The invention also includes heat treating the above Alloys. In the as-cast state, these alloys have the following mechanical properties Tensile strenght . . . . . . . . . . :. . . 17 to 20 kg / mm2 elastic limit. . . . . . . . . . . . 7 to 10 kg / mm 2 elongation .................... 4 to 80 / p dia direct homogenization, e.g. B: 12 hours at 460 ° C with subsequent tempering Good properties are obtained after 24 hours at 160.degree. C., but generally occurs a grain enlargement due to the heat treatment.

With gradual homogenization (12 hours at 338 ° C and 12 hours at 460 ° C), the grain enlargement is avoided: Likewise, a gradual Tempering, namely 24 hours at 140 ° C and 24 hours at 160 ° C, a higher one Maintains elongation despite high elastic limit.

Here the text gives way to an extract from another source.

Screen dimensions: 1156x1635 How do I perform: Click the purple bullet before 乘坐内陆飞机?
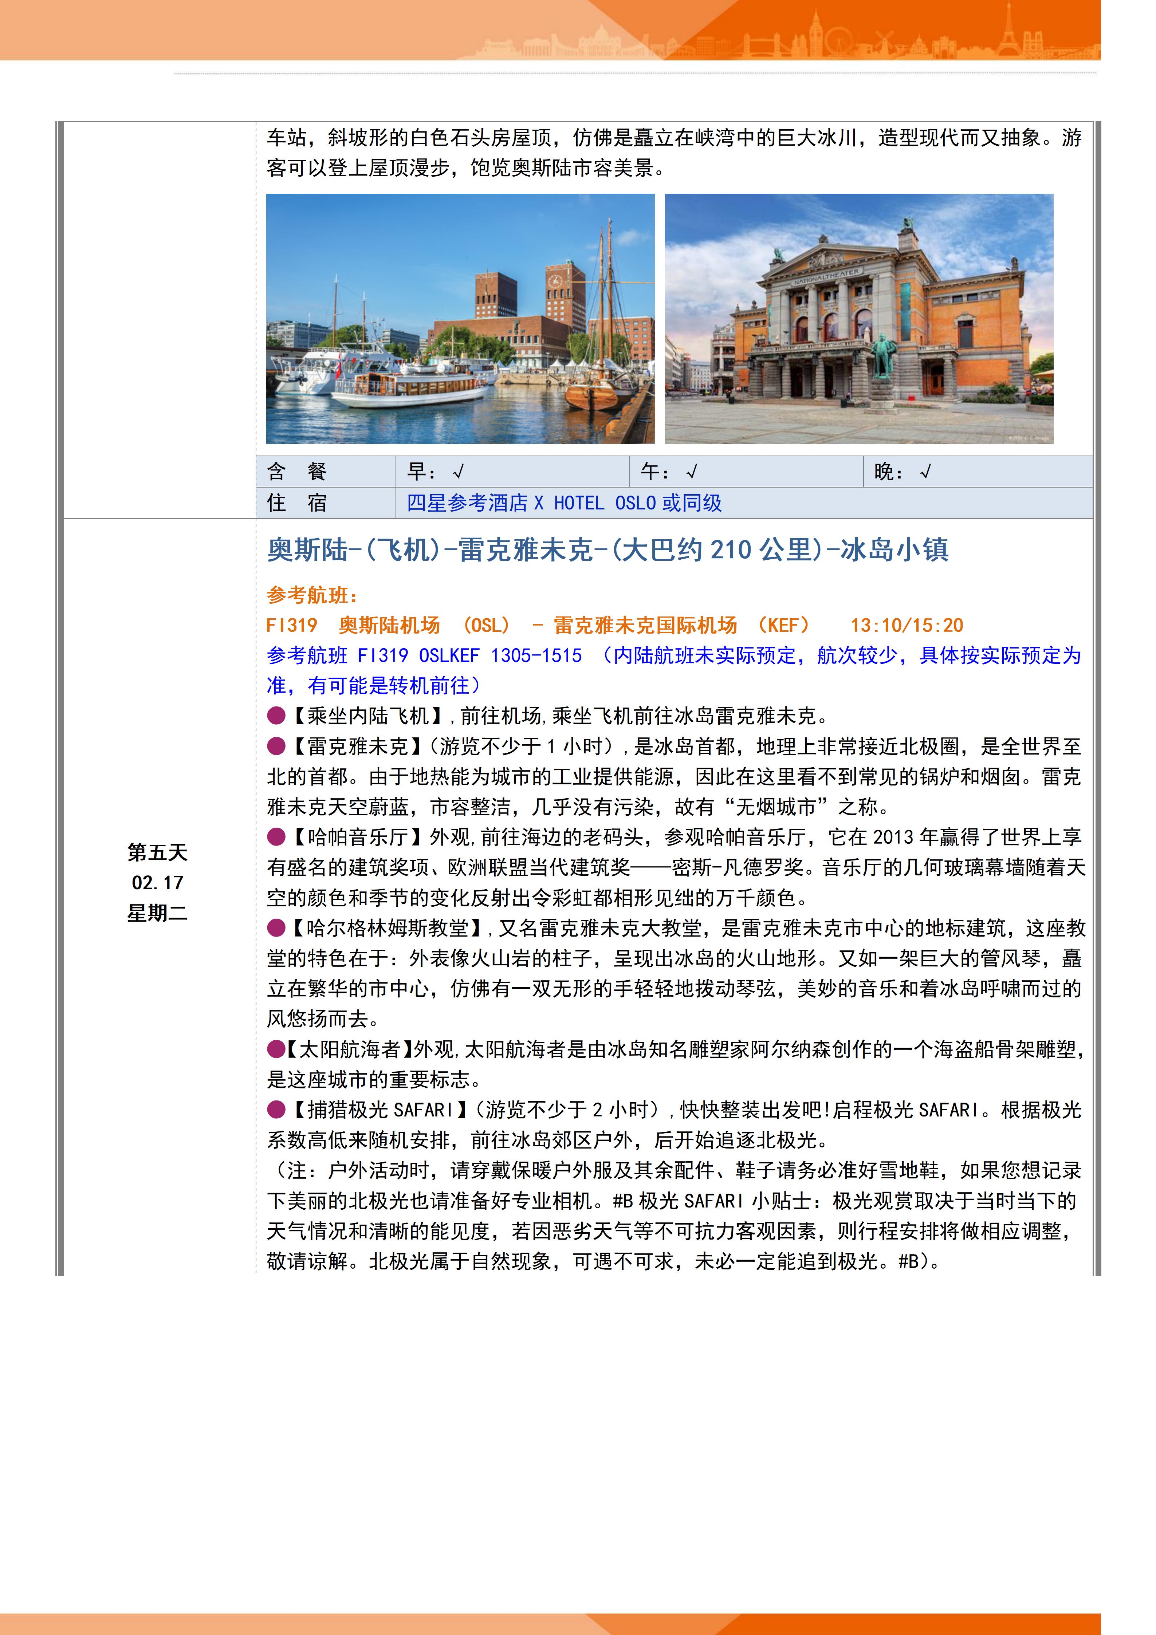point(276,716)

Such a heat treatment (two stages of homogenization and two stages of tempering) results in the following mechanical Properties tensile strength. . . . . . . . . . . . . . . . . 25 to 30 kg / mm2 elastic limit . ... . . . . . . . . . 16 to 20 kg / mmq elongation .................... 5 to 100 / p

Claims (4)

PATENT CLAIMS: 1. Magnesium alloys, characterized in that they have the following composition: 5 to 70 / p zinc, 0.5 to 20 / p rare earth metals, 0.4 to 0.6% aluminum, 0.008 to 0.012 ° / o Beryllium, not more than 0.15% silicon, the remainder being magnesium, the rare earth metals being composed as follows: 10 to 15% praseodymium, 16 to 17% samarium, 0 to 10% lanthanum, 00 / p Cerium, remainder neodymium. 2. Magnesium alloys according to claim 1, characterized in that they have the following composition: 6 to 711 / p zinc, 0.5 to 1.511; p rare earth metals, 0.4 to 0.60 / p aluminum, 0.008 to 0.0120 / p beryllium, at most 0.150 / p silicon, The remainder is magnesium, with the rare earth metals consisting of at least 900 / p lanthanum. 3. Magnesium alloys. according to claim 2, characterized in that the rare Contains earth metals 920 / p lanthanum. 4. Process for the production of the magnesium alloys according to claims 1 to 3, characterized by a heat treatment in which for homogenization first to 338 ° C for 12 hours and then to about 12 hours 460 ° C, then cooled in the air and then at 120 bis for 24 hours 150 ° C and 24 hours at 140 to 200 ° C is tempered. Considered publications: German Patent No. 806 055; Excerpts from German patent applications, Vol. 19, Issue date May 4, 1948, p. 440.